Die genauen Durchsuchungen führten dazu, dass einige als Geschworene geladene Personen es erst mit mehrstündiger Verspätung in den Gerichtssaal schafften. Glücklicherweise hatte der Richter eine ausreichende Anzahl an Laienrichterinnen - und -richtern geladen, so dass mit der Verhandlung pünktlich begonnen werden konnte, weil die Geschworenenbank mit den vom Gesetz vorgeschriebenen acht Laien ausreichend besetzt war. Allerdings kamen dann immer wieder Frauen mit einer Geschworenenladung in den Saal, die letzte knapp vor 11.00 Uhr. Sie hätte seit 8.45 Uhr in der Menschenschlange gewartet, erklärte die Frau. Als ihr erklärt wurde, dass sie nicht mehr benötigt werden, reagierte mir Frau mit einem bedauernden "Und ich hab mich so drauf gefreut."
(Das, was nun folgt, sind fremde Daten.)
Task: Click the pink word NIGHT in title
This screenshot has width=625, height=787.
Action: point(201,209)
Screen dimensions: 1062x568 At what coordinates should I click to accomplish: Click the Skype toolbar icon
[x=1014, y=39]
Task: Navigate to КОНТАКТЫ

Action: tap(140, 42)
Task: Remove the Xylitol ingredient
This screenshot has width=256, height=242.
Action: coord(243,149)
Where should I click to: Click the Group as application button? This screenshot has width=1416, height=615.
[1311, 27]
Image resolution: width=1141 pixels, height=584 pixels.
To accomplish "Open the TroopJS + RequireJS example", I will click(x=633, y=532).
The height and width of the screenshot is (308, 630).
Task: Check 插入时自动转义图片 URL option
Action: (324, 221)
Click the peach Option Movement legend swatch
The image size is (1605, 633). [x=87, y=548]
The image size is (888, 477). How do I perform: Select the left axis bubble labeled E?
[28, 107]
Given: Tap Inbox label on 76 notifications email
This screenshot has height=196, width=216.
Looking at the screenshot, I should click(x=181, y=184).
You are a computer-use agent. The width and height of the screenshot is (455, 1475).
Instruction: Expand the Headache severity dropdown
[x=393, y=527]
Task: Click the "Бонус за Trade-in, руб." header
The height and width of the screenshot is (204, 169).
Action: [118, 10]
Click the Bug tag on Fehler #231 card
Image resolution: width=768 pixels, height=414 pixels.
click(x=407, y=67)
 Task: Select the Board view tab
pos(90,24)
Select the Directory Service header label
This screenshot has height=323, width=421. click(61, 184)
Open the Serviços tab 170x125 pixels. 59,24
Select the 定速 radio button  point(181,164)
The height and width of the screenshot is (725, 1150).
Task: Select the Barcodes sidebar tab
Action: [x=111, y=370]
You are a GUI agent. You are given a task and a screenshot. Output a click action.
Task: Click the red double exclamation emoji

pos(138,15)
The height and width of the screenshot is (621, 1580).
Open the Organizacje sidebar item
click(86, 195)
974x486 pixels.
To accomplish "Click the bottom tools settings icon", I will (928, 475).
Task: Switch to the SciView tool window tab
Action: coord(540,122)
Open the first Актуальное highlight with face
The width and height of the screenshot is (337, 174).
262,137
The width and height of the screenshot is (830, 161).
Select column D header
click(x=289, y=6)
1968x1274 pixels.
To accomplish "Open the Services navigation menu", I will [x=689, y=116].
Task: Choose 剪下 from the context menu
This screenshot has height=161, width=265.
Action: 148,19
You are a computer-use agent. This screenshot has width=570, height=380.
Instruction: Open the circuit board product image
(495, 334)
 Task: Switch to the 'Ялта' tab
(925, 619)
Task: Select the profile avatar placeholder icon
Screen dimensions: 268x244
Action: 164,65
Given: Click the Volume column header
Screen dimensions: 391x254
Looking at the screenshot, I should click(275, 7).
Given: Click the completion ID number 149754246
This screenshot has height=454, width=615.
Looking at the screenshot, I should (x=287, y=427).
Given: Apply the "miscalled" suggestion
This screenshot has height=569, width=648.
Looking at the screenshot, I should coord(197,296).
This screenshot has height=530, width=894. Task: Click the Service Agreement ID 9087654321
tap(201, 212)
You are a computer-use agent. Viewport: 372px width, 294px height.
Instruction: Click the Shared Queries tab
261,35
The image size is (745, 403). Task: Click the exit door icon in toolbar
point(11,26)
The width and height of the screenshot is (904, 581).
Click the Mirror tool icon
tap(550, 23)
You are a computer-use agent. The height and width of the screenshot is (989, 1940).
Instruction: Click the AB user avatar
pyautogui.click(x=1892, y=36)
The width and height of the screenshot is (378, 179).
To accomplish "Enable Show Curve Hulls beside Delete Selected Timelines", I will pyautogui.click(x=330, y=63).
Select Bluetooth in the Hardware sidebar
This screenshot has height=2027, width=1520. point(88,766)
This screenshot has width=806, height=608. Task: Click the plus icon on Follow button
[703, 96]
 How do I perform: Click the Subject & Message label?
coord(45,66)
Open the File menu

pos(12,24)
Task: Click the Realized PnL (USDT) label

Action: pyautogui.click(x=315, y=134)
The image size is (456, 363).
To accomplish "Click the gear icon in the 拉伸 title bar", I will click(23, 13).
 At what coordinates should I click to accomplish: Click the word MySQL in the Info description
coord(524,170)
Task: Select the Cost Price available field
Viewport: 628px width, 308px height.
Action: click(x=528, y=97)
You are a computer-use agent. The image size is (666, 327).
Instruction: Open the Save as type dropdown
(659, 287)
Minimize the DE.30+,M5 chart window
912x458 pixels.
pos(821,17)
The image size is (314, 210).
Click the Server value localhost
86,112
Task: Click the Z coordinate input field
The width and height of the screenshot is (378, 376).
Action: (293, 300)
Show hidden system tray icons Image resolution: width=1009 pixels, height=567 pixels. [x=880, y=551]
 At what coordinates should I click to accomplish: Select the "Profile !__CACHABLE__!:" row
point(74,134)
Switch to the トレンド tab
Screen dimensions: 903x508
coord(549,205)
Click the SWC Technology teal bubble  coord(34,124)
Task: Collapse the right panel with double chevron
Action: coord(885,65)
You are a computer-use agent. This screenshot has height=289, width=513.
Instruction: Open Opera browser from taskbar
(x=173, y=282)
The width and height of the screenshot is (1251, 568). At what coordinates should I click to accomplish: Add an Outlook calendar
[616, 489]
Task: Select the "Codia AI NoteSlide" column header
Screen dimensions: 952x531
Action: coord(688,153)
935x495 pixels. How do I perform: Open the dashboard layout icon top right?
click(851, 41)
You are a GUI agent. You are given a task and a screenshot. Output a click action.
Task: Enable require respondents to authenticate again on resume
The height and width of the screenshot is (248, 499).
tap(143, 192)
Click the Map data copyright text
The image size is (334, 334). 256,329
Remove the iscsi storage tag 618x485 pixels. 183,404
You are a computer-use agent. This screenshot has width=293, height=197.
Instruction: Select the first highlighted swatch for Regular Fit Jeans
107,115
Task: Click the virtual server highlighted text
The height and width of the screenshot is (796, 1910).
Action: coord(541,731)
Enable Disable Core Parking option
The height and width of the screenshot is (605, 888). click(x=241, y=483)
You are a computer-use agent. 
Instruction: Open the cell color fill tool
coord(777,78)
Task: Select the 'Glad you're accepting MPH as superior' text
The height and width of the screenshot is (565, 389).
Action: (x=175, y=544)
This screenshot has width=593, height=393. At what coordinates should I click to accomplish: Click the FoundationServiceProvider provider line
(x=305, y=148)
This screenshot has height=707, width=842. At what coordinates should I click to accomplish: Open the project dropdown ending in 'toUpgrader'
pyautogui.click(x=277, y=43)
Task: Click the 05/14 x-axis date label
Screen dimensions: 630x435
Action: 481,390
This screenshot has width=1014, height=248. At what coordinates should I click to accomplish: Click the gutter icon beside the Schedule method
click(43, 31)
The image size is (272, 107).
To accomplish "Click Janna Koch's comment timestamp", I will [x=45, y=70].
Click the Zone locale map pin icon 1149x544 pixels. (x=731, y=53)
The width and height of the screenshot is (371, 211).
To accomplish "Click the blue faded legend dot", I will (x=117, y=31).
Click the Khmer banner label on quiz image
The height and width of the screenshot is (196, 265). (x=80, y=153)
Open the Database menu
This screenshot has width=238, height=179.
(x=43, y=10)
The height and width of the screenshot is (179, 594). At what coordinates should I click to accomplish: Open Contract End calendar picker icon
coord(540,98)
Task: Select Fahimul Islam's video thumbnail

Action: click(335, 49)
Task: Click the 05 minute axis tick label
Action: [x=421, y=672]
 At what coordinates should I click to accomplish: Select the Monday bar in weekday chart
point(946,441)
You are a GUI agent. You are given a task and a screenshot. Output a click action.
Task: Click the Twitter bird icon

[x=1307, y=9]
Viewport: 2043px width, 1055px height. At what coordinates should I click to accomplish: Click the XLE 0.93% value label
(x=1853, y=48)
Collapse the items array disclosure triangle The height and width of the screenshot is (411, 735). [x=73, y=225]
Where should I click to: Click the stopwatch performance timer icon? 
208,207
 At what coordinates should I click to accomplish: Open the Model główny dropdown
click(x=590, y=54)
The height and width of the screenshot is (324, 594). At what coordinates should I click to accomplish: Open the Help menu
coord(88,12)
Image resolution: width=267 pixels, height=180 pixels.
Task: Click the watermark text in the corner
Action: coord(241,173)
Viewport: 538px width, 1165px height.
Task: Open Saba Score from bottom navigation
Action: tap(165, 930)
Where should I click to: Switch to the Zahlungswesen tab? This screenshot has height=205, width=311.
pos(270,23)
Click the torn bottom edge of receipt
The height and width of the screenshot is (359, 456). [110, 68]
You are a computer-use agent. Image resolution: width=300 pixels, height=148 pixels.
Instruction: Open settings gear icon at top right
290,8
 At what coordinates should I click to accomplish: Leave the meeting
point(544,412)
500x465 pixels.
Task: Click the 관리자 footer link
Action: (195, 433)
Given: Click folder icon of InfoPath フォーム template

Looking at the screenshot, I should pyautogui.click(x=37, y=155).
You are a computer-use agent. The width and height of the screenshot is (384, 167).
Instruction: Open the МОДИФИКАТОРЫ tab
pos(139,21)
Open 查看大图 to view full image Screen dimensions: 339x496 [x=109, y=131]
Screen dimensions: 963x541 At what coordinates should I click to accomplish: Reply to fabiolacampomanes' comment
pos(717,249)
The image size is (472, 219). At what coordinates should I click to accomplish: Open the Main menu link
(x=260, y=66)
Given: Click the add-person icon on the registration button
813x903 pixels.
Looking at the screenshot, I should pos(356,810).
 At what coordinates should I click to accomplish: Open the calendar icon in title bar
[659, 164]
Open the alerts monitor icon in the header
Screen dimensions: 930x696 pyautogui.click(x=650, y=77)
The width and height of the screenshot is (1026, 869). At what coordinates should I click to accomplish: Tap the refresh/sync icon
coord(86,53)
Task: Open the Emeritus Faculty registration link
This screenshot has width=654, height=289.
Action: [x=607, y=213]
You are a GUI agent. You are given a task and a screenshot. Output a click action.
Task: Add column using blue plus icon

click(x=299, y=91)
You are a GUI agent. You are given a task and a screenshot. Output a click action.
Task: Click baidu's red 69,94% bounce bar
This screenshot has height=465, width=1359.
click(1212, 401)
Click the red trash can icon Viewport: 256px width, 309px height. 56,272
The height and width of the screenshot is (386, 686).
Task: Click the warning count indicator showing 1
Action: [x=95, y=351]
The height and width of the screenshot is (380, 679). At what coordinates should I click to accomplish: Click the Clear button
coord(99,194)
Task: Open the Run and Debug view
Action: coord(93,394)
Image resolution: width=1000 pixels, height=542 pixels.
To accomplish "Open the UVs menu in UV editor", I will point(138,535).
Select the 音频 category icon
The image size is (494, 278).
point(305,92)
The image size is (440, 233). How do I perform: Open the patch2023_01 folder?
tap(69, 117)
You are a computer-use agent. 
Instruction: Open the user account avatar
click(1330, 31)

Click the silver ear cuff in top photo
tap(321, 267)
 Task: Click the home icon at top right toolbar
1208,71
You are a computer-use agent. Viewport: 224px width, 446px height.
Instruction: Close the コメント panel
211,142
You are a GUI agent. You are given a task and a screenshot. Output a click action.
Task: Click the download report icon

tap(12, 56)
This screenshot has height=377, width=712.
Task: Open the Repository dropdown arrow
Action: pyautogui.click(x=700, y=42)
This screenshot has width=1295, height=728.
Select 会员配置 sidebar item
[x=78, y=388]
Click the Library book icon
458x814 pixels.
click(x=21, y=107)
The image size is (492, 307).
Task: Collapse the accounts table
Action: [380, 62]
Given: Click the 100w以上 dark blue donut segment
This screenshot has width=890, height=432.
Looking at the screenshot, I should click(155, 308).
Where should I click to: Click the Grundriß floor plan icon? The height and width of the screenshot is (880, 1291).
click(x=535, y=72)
Die Verhandlung ist auf zwei Tage anberaumt. Die Urteile sollen am 7. Mai fallen.
Zusammenfassung
- Zwei Tschetschenen, 29 und 30 Jahre alt, stehen wegen versuchten Mordes nach einer Schießerei im Wiener Anton-Kummerer-Park am 5. Juli 2024 vor Gericht.
- Der 30-Jährige soll mindestens sechs Schüsse in Tötungsabsicht abgegeben haben, wobei zwei Syrer durch abprallende Projektile verletzt wurden.
- Die Angeklagten bestreiten die Vorwürfe und erklären, den Park nicht betreten zu haben, während Zeugen und ein Schießgutachten den Hauptangeklagten belasten.
- Verteidiger argumentieren für Freisprüche, da keine direkten Beweise für die Anwesenheit der Angeklagten bei den Schüssen vorliegen.
- Der Prozess ist auf zwei Tage angesetzt, mit einem Urteil am 7. Mai, und wurde von strengen Sicherheitsvorkehrungen im Gericht begleitet.